LONDON — A new visa scheme will allow Ukrainians fleeing the war without relatives in Britain to work in the U.K. and have full access to state benefits for up to three years.
Addressing the House of Commons on Monday, Communities Secretary Michael Gove said that under the “Homes for Ukraine” scheme, due to launch Friday, anyone in the U.K. with at least six months’ leave to remain will be allowed to sponsor a Ukrainian citizen or resident.
Sponsors will be required to undergo “light-touch” vetting checks and provide accommodation for at least half a year. In return for their support, they will be paid £350 a month by the government, with these payments being tax-free and not affecting benefit entitlement or council tax status.

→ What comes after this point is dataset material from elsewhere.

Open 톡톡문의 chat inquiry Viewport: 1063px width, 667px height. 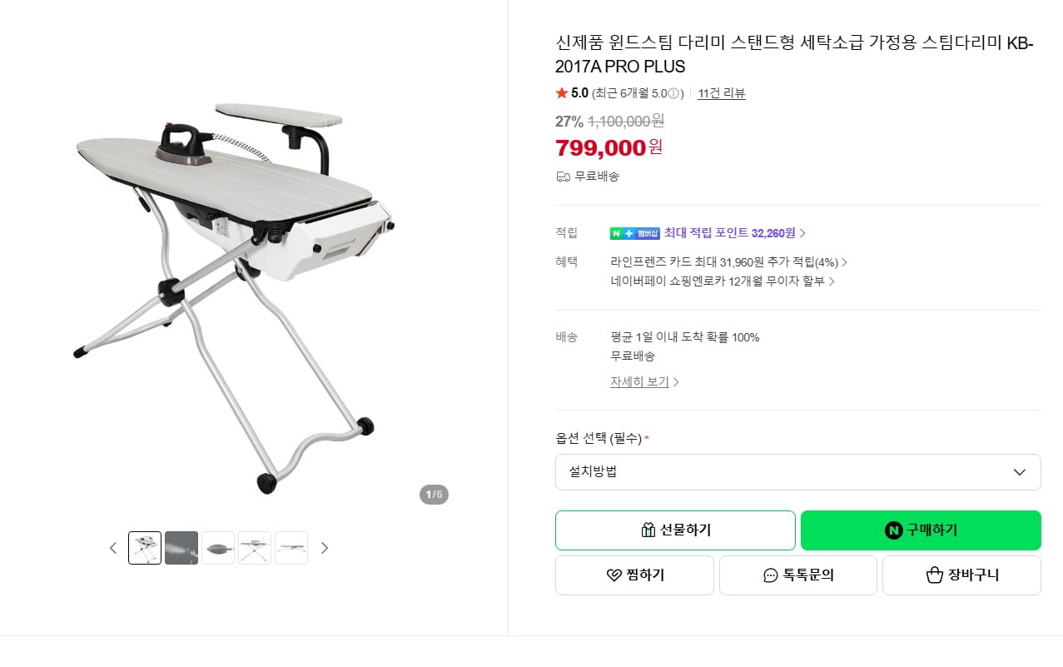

Gove said there will be no cap on visas granted under this scheme, which will initially enable sponsorships “between people with known connections.” It will later be expanded in “a phased way” to allow churches, community groups and charities to sponsor Ukrainians in need, but there is no date yet for that expansion, he added.
Local authorities taking up Ukrainians will receive additional funding in order to ensure school places are available, Gove said.
The British government has faced criticism over the low numbers of Ukrainians granted visas to move to the U.K. since Russia launched its invasion of the country when compared with other European states. Ministers have touted the new scheme as a game-changer that will boost the numbers of Ukrainians moving to Britain.
Labour’s Shadow Communities Secretary Lisa Nandy welcomed the sponsorship scheme after weeks of delay, but warned that “a press release is not a plan and we are really deeply concerned about the lack of urgency.”
Gove insisted the government is “moving as quickly as possible” to launch the scheme in collaboration with NGOs and local government.